Records provided section start
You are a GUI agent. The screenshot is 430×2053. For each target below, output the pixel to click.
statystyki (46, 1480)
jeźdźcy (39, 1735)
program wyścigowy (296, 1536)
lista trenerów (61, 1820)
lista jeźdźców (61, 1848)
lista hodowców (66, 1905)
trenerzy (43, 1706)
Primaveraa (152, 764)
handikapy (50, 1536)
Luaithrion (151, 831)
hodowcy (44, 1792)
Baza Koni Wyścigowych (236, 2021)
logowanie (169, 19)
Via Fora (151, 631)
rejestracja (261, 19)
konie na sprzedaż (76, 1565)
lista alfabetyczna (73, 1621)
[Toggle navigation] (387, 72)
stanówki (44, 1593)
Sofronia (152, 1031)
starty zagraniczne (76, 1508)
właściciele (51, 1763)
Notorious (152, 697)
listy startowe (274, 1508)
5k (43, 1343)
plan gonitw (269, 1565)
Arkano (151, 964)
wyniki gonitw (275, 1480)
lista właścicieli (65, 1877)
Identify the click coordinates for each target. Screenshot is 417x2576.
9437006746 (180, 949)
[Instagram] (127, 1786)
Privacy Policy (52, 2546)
Records provided section end
Records provided section start
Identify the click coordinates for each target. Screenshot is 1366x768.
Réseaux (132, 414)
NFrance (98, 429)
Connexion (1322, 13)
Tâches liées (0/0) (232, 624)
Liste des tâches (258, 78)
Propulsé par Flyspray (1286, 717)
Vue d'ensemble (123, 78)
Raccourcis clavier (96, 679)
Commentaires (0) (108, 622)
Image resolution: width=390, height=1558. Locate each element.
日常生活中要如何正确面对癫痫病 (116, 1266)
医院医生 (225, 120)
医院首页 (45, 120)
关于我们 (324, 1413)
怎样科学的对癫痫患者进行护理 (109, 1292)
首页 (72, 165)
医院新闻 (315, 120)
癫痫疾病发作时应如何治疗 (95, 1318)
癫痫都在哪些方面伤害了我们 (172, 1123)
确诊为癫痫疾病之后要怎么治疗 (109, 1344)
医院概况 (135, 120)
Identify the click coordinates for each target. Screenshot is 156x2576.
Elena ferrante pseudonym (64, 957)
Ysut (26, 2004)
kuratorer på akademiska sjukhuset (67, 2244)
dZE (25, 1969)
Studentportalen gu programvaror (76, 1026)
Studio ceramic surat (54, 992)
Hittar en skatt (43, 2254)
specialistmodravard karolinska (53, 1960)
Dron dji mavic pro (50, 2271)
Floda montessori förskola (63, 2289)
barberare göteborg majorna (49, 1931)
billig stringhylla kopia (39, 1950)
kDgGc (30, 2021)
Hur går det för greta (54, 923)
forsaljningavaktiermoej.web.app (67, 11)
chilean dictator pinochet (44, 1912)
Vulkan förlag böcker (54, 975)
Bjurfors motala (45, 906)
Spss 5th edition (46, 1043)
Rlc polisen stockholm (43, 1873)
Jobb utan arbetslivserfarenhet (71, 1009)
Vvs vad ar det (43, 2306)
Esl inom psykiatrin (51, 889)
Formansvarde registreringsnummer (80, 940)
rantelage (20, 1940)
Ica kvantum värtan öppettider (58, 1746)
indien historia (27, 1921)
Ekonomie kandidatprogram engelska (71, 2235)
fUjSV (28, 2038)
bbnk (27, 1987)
Records provided section end
**Action item:** Where the line holding "starty zagraniczne (76, 1508)" appears in the listing above, start reproducing exactly, and end with the line holding "Privacy Policy (52, 2546)".

**Reply:**
starty zagraniczne (76, 1508)
właściciele (51, 1763)
Notorious (152, 697)
listy startowe (274, 1508)
5k (43, 1343)
plan gonitw (269, 1565)
Arkano (151, 964)
wyniki gonitw (275, 1480)
lista właścicieli (65, 1877)
Identify the click coordinates for each target. Screenshot is 417x2576.
9437006746 (180, 949)
[Instagram] (127, 1786)
Privacy Policy (52, 2546)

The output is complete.